EXERCISE DIRECTIONS: If an entry holds a picture, leave the picture out and copy the rest exactly.

GIVEN ENTRIES:
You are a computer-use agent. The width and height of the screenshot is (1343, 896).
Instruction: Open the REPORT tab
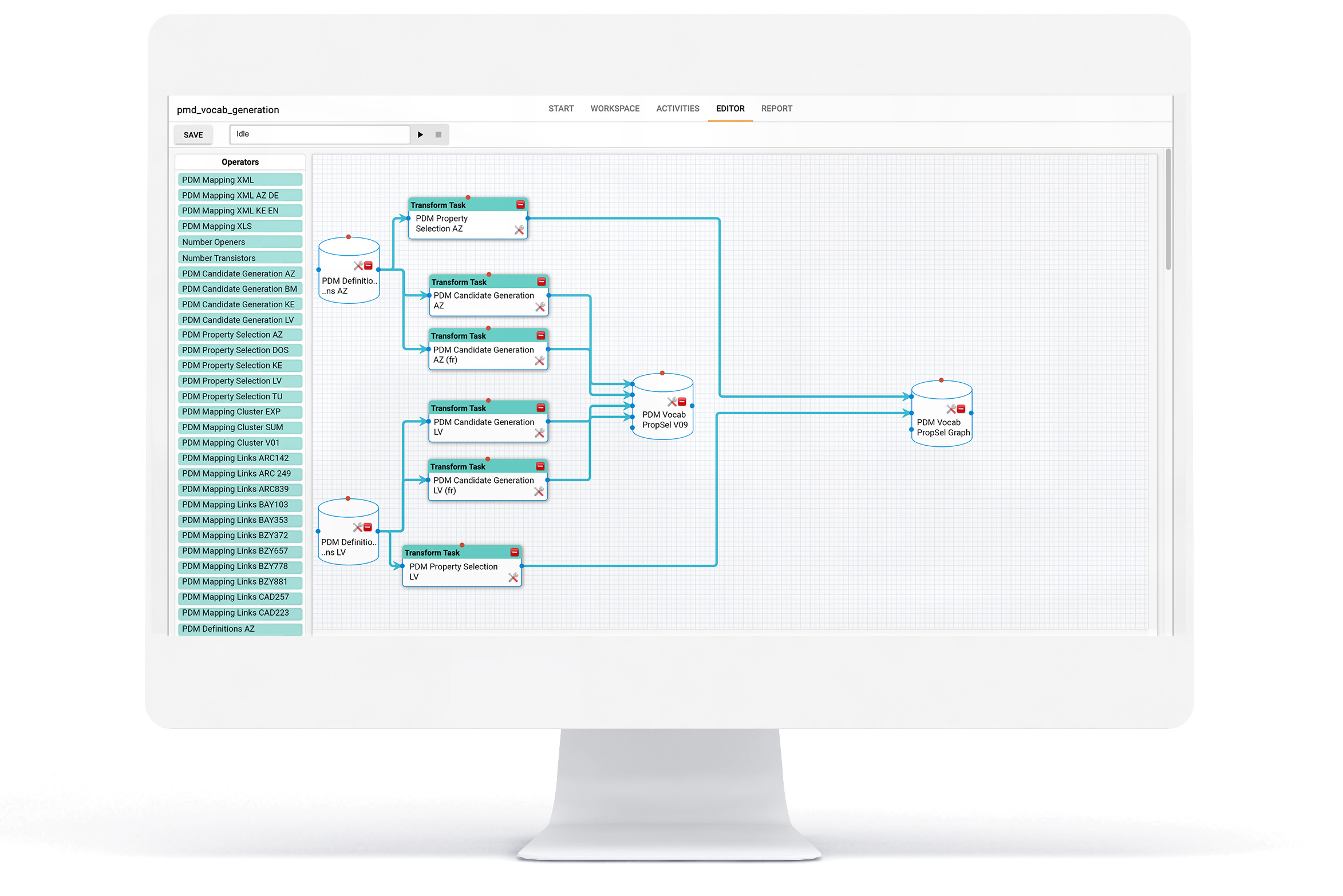(776, 108)
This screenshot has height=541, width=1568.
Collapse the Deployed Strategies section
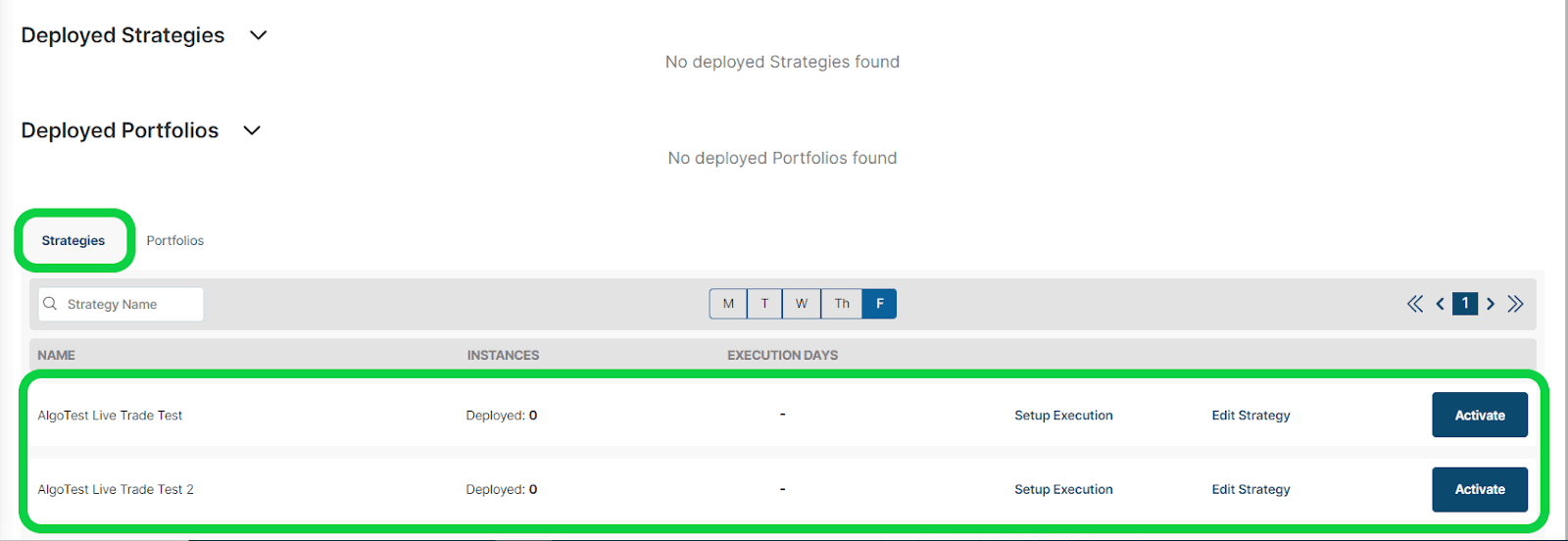[259, 35]
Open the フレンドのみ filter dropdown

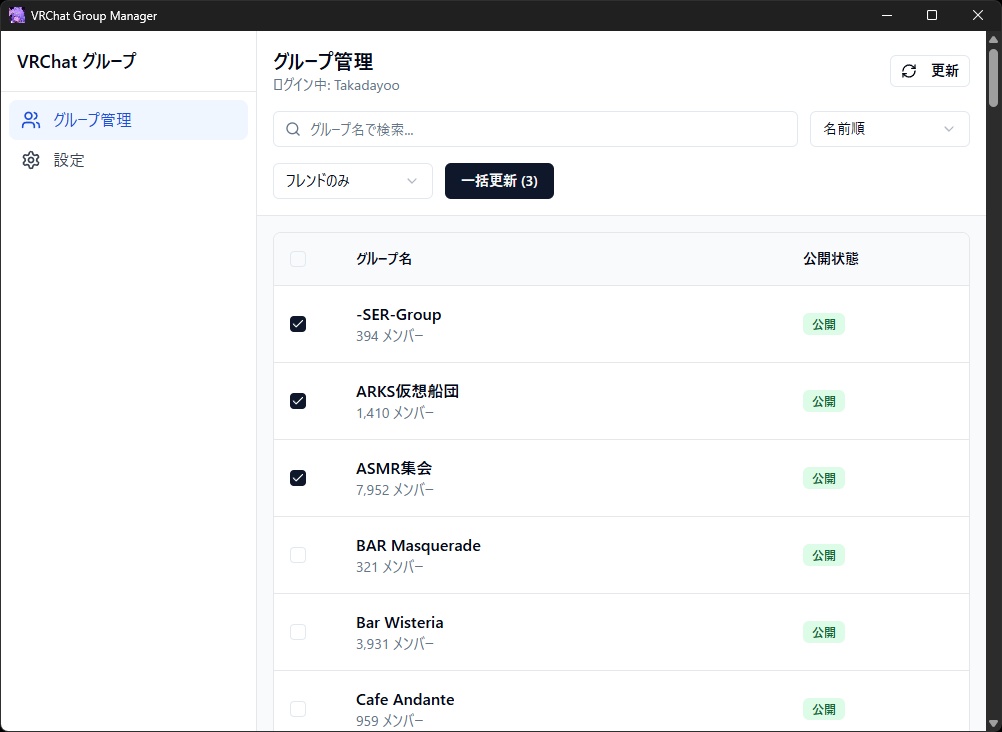coord(352,181)
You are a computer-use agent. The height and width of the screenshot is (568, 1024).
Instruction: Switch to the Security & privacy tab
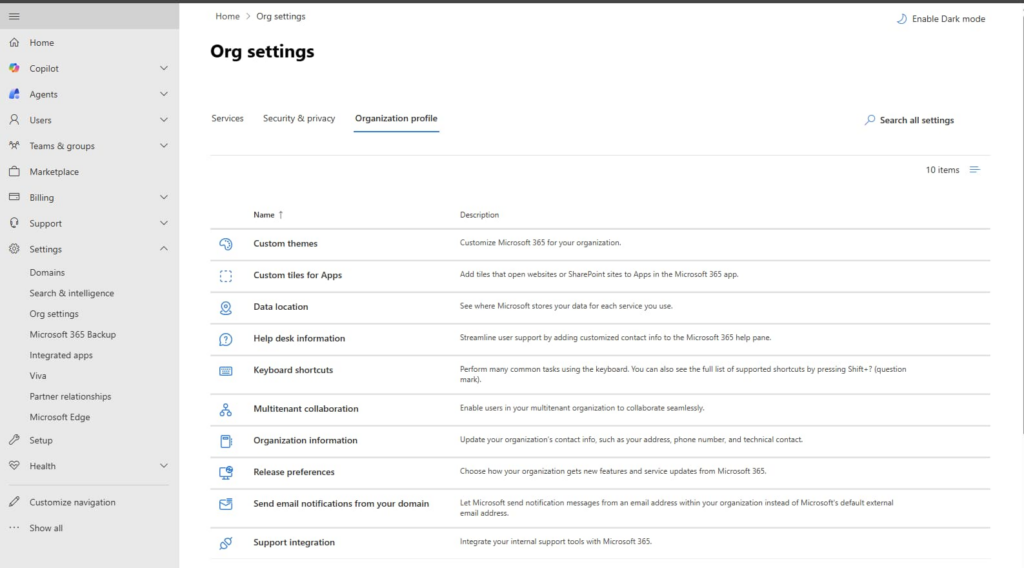299,119
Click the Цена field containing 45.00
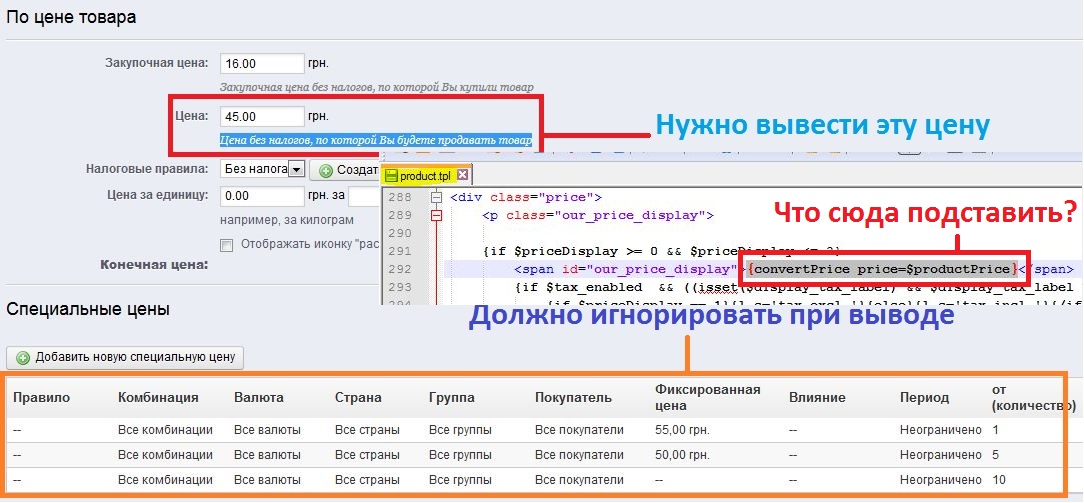Screen dimensions: 1084x503 [x=261, y=117]
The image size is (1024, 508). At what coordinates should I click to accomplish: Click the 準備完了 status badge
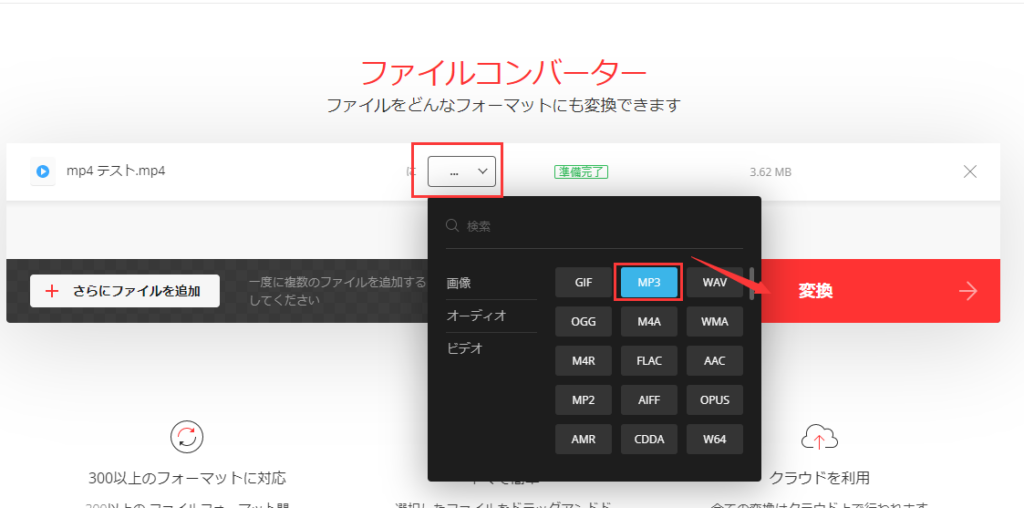point(581,172)
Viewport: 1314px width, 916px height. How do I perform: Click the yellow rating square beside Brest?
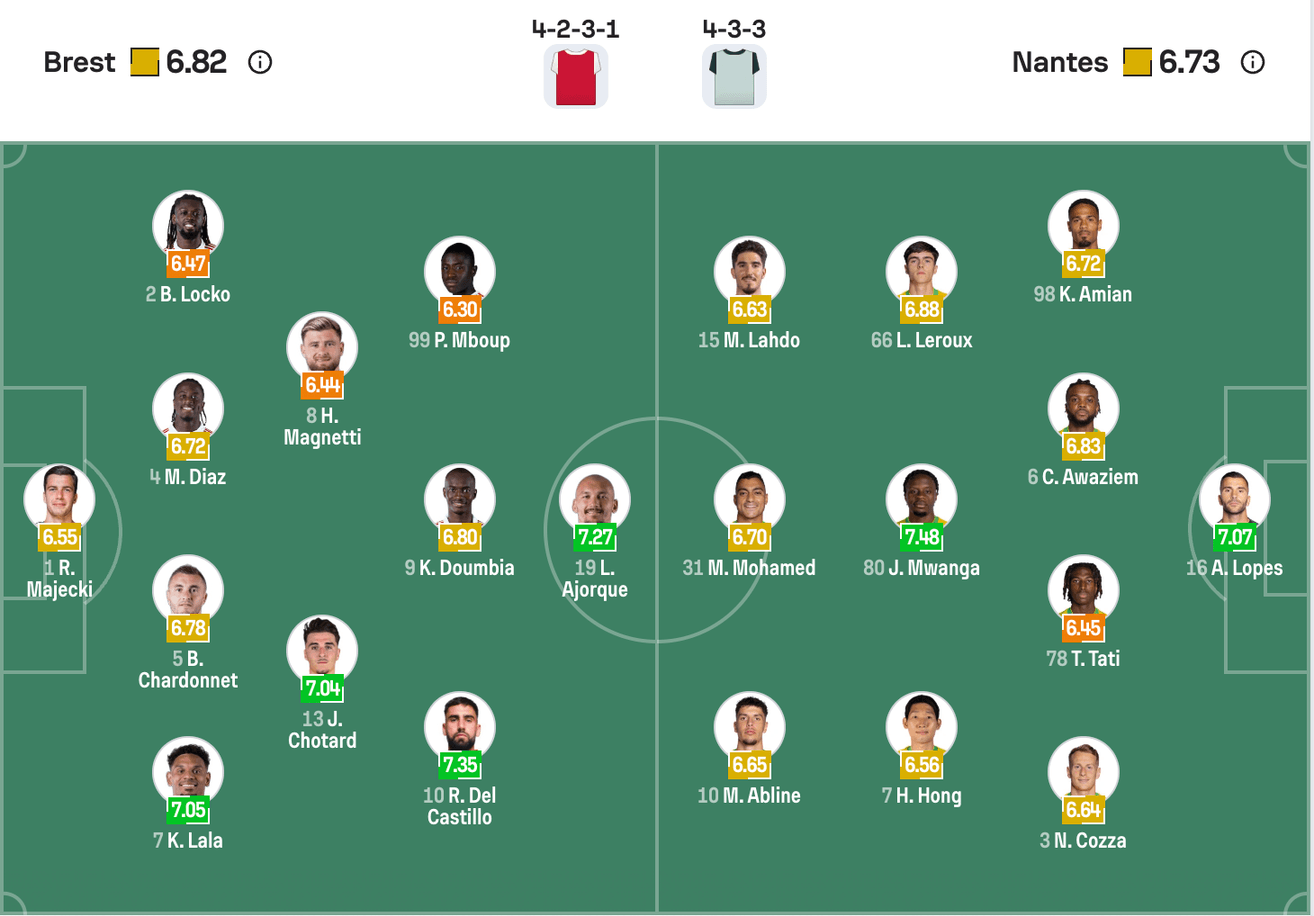[x=145, y=63]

ANSWER TO THIS PROBLEM:
You are a computer-use agent. The width and height of the screenshot is (1343, 896).
Instruction: Open the REPORT tab
(776, 108)
This screenshot has height=541, width=1568.
Collapse the Deployed Strategies section
[259, 35]
Open the フレンドのみ filter dropdown

coord(352,181)
You are a computer-use agent. The height and width of the screenshot is (568, 1024).
Instruction: Switch to the Security & privacy tab
299,119
Click the Цена field containing 45.00
Screen dimensions: 1084x503 [x=261, y=117]
The image size is (1024, 508). At what coordinates should I click to accomplish: Click the 準備完了 status badge
point(581,172)
Viewport: 1314px width, 916px height. How do I perform: Click the yellow rating square beside Brest?
[x=145, y=63]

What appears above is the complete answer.